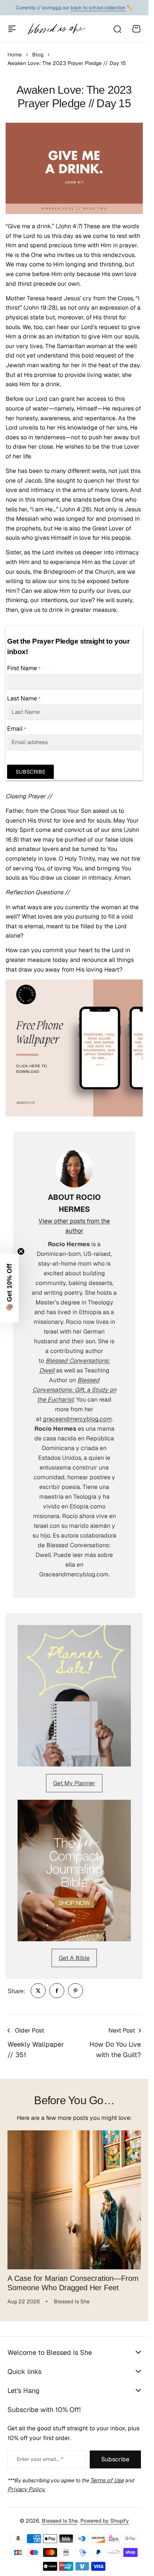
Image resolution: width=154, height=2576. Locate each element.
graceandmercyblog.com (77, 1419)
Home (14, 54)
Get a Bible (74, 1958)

=======

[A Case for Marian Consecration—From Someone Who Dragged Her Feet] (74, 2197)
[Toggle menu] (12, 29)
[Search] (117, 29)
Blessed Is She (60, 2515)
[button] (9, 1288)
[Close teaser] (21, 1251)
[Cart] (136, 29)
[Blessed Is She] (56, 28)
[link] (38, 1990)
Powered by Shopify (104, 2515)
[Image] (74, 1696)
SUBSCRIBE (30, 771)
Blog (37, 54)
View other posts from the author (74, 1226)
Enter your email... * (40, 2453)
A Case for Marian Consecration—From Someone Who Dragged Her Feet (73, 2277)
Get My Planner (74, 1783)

=======

> **What this task involves**
Rescale the records starting at the line that contains "Powered by Shopify (104, 2515)" and ending at the line that contains "Get My Planner (74, 1783)": write out each of those lines in full with its request, multiplying every answer coordinate by 0.55 and rounding to whole numbers, halves up. Return only those lines.

> **Finished exercise**
Powered by Shopify (57, 1383)
[Image] (41, 933)
SUBSCRIBE (17, 424)
Blog (20, 30)
View other posts from the author (41, 674)
Enter your email... * (22, 1349)
A Case for Marian Consecration—From Someone Who Dragged Her Feet (40, 1252)
Get My Planner (41, 981)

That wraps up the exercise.